The change of state that occurs during evaporative cooling (from a liquid to a vapor) requires the removal of 970 BTUs per pound of water.
Evaporative cooling is a very powerful source of heat transfer.
I am not taking this course so I don't know which are specifically looking at (and probably neither do you). We need more information.
Surface tension of the water (barometric pressure) and the wetbulb temperature determine the specific rate of latent heat transfer through evaporation. 100% Rh and no evaporation takes place.
I don't know the answer. I'm just asking if you are sure.
If you can detect evaporative cooling at the surface, than it will affect the temperature of the body of water. Infrared thermal imagers can detect very low temperature differentials.

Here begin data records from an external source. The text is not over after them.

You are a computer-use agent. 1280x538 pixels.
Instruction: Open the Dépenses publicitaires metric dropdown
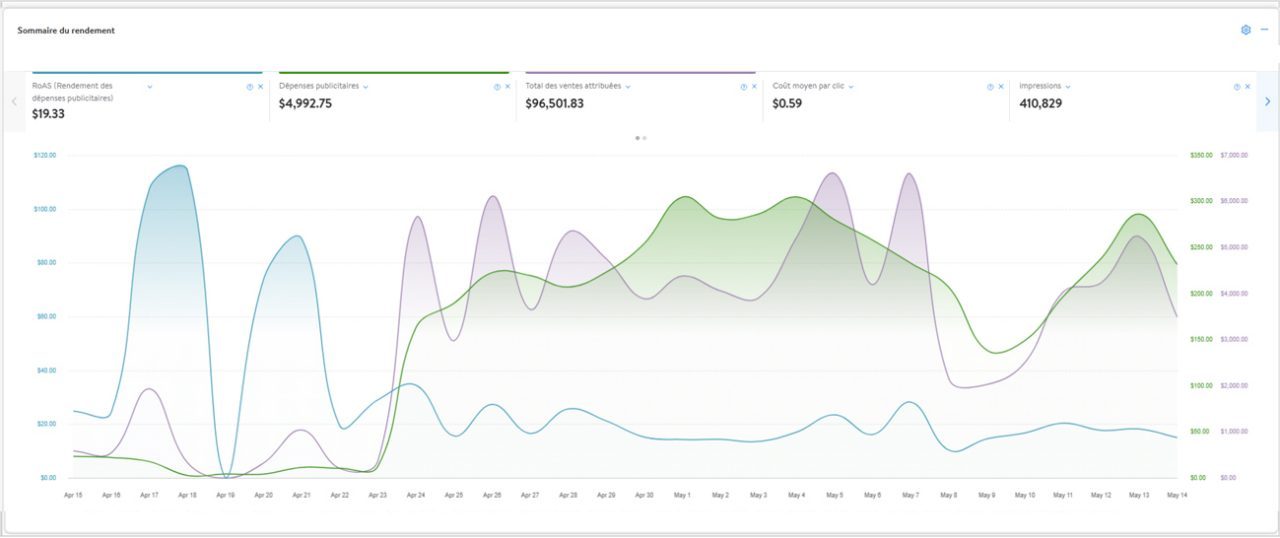[366, 87]
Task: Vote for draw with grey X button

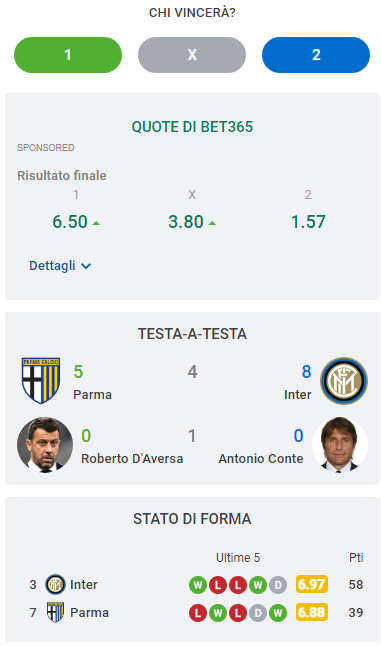Action: click(192, 55)

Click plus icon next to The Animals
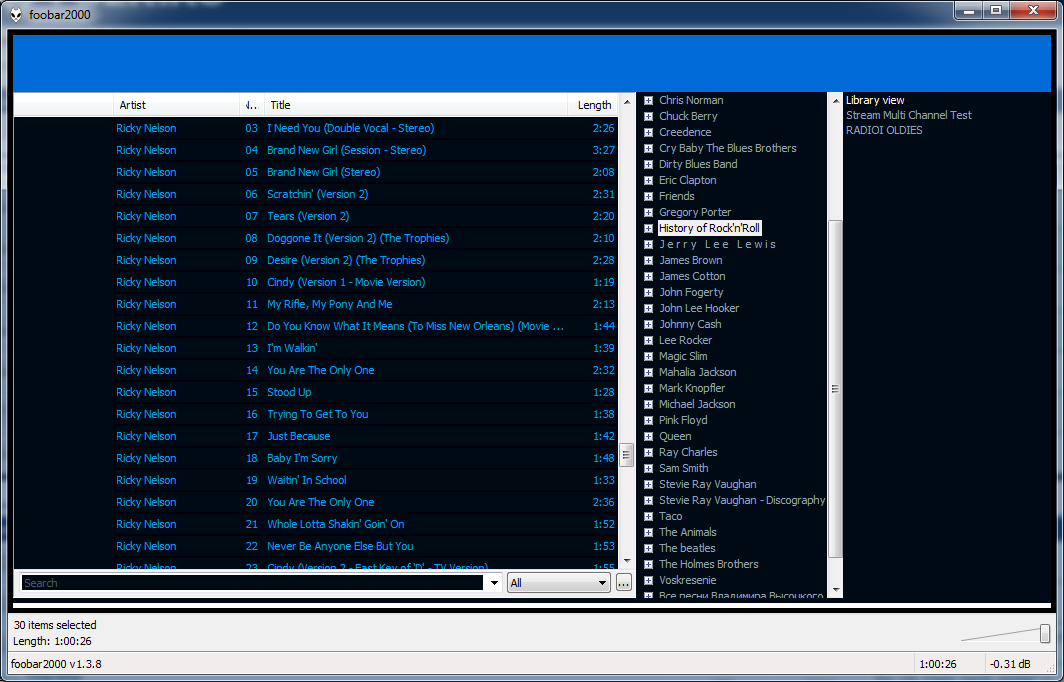[x=648, y=532]

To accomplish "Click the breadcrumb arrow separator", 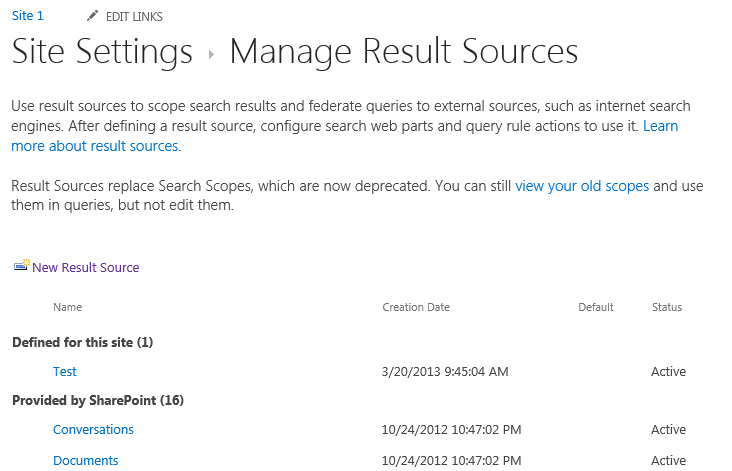I will [x=211, y=55].
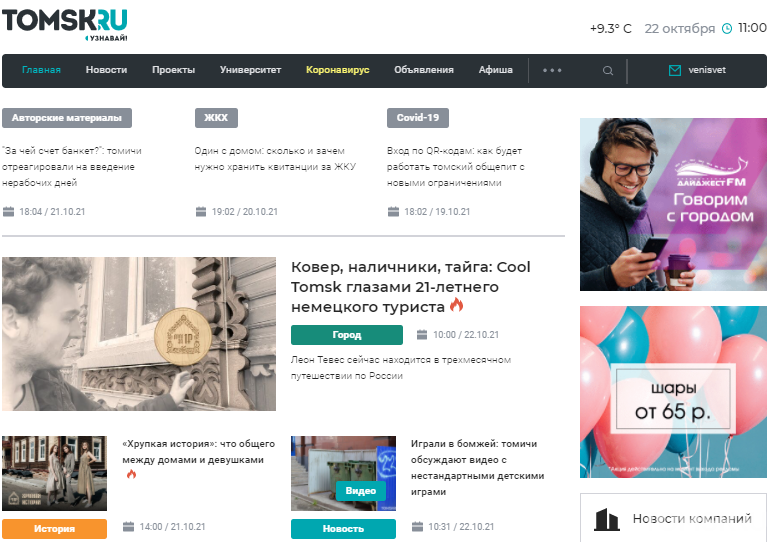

Besides evaporative cooling, water changes temperature at a different rate than the ambient air. It is nearly impossible to have "steady-state conditions" in building evaluation (this is one of the reasons that thermal imaging on buildings is one of the most complex applications for thermal imaging and should not be blown off as simple point and shoot photography).
Conditions are constantly changing and there is a lag factor for water which will cause it to show up when it is not under a steady-state condition.
Another consideration; conductivity is faster through water than through air.
Another consideration; "air film" is an insulating buffer around objects. Air is a good insulator and reduces heat transfer through convection and conduction.
When you guys try to evaluate a infrared thermal imaging scan, you need to ask yourself why things are as they seem and assess the conditions and factors that produce the conditions you are seeing. Should the object be hotter or colder? Why? The camera cannot collect all the information you need. You have to take into account other variables that require other test equipment or procedures (not taught in infrared training) to acquire the information necessary for an accurate assessment.
In reality, the thermal imaging camera is not even a thermometer, as everyone seems to use it as.